Chulazos en la playa
Pero cuando llega el verano su pequeño y aburrido pueblo se convierte en un hervidero de turistas sedientos de sol, mar, fiesta y sexo. Las playas se llenan de chulazos de toda Europa y las discotecas no dan abasto para satisfacer sus ansias de pasárselo bien.

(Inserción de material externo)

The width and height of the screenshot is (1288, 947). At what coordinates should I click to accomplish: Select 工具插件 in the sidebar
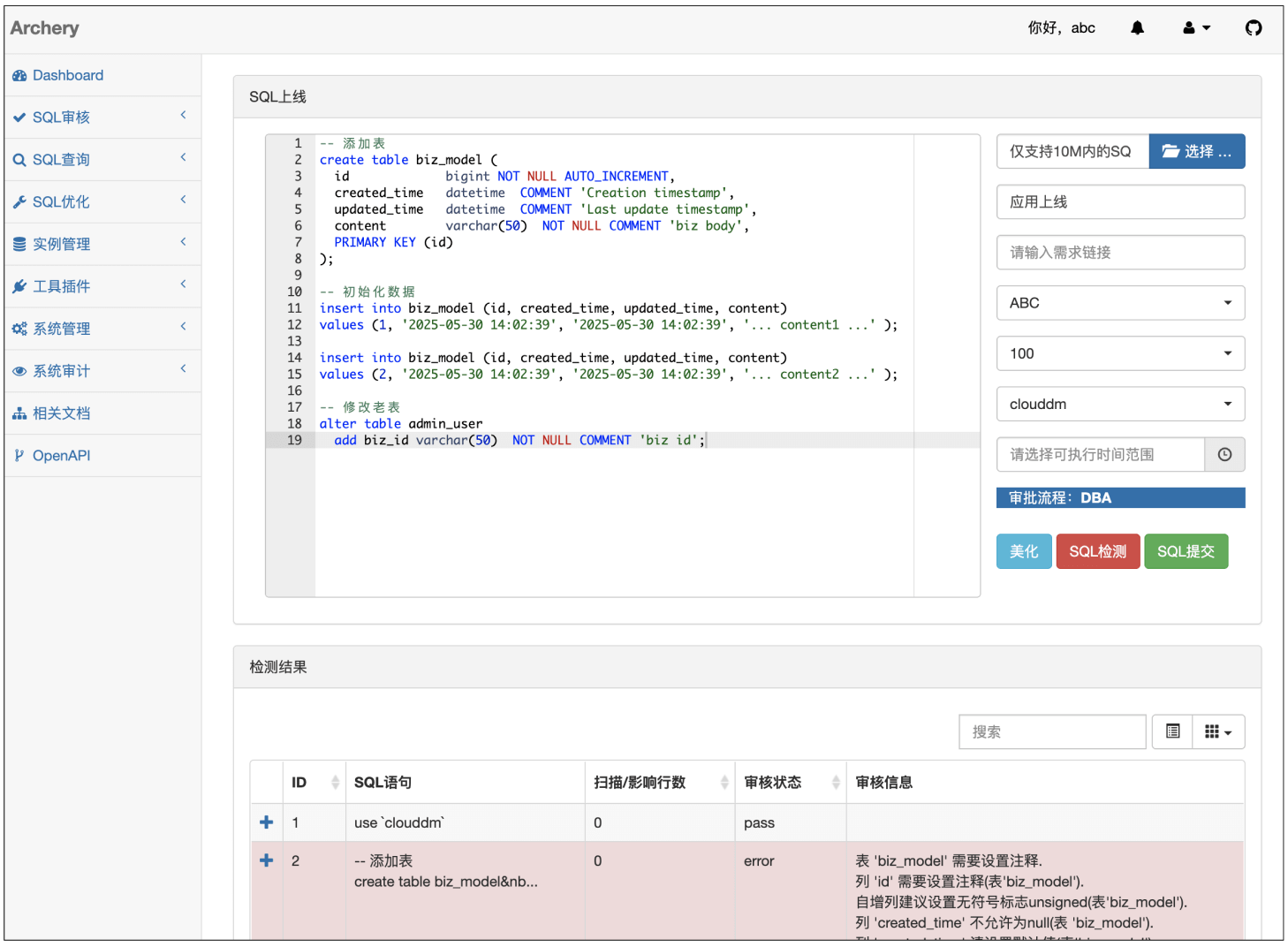point(62,286)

El despetrar de los sentidos
Uno de los sitios preferidos de los turistas más entendidos es la playa nudista de San Sebastián. Una preciosa cala con un frondoso bosque al lado, donde suele ir Alan a tomar el sol y practicar idiomas con los forasteros. Alan tiene éxito entre los turistas por su aspecto aniñado y su cuerpo fibroso, deseoso de recibir amor después de pasar todo el invierno hibernando.



¡Riégame!
El método de Alan es infalible. Hace contacto visual con algún chulazo bien dotado y camina hacia el bosque poniéndose a orinar. Si todo ha resultado bien, el forastero se le acercará a mirar como hace pis desnudo junto a un árbol. Alan le invitará a que le seque con la boca las pequeñas gotas de orina que aún salen tras la meada.



Haciendo amigos
Luego Alan hace lo mismo con el turista. Se esconden tras unos arbustos y comprueba a qué sabe una buena polla foránea. Alan lame y sorbe con fruición, como el que ha estado demasiado tiempo privado de los placeres del sexo.



La sal de la tierra
Antes de que se corra, Alan se da la vuelta y le ofrece su palpitante culo. Su ligue extranjero lo ensaliva convenientemente pasando su lengua por el ano y escupiendo en él. Luego comienza a penetrarlo incansablemente mientras le dice al oído palabras que no entiende. Con un mano se apoya en el suelo y con la otra le masturba con fuerza. Alan siente como el semen llena su culo mientras el suyo riega los árboles del bosque entre gemidos de placer.